Aim>
Return the lines below exactly as they are, everything from the line containing "The image size is (1200, 957)." down to the line containing "Action: [x=213, y=735]", including both of those lines.

Material for this exercise>
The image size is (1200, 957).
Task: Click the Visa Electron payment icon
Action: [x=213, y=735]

* * *

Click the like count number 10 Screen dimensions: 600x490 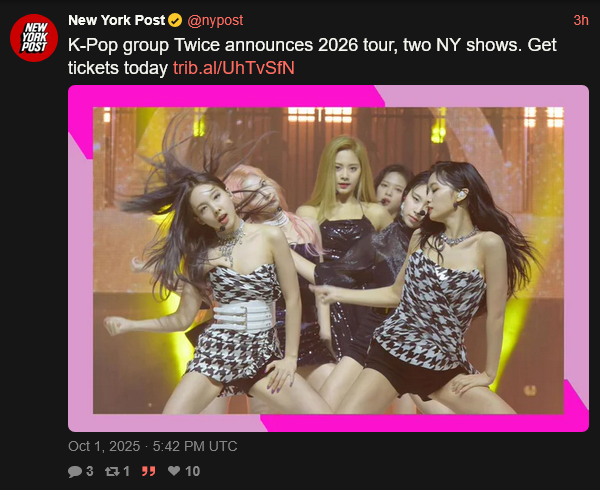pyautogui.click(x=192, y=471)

* * *

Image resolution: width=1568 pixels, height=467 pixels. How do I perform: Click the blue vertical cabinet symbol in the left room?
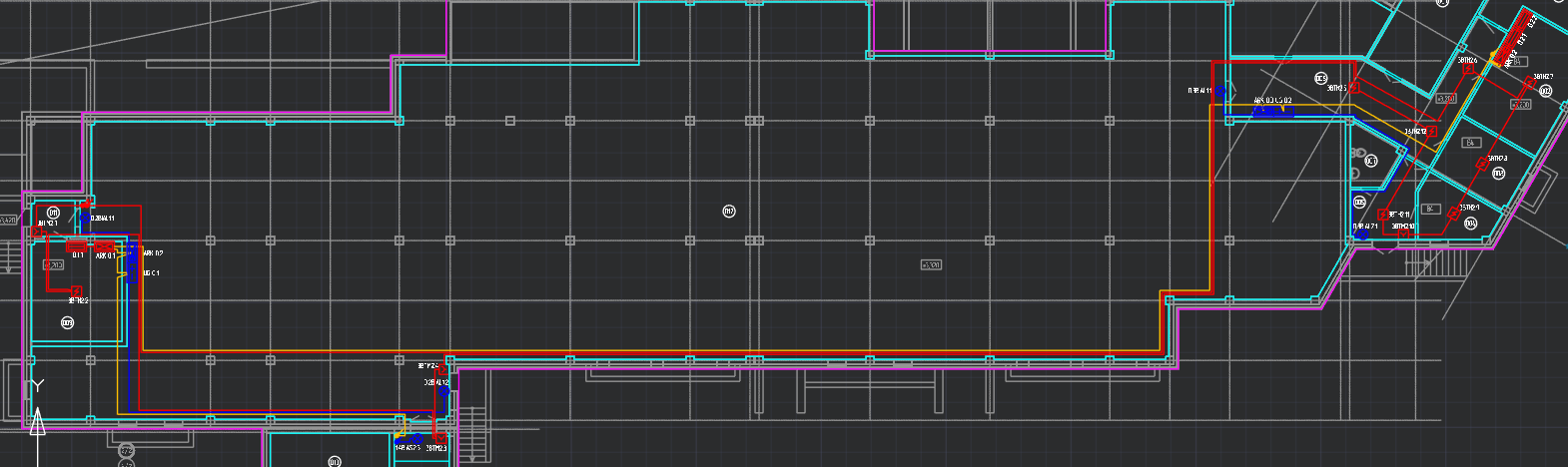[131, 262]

Output of the task>
The image size is (1200, 957).
Task: Click the Visa Electron payment icon
Action: [x=213, y=735]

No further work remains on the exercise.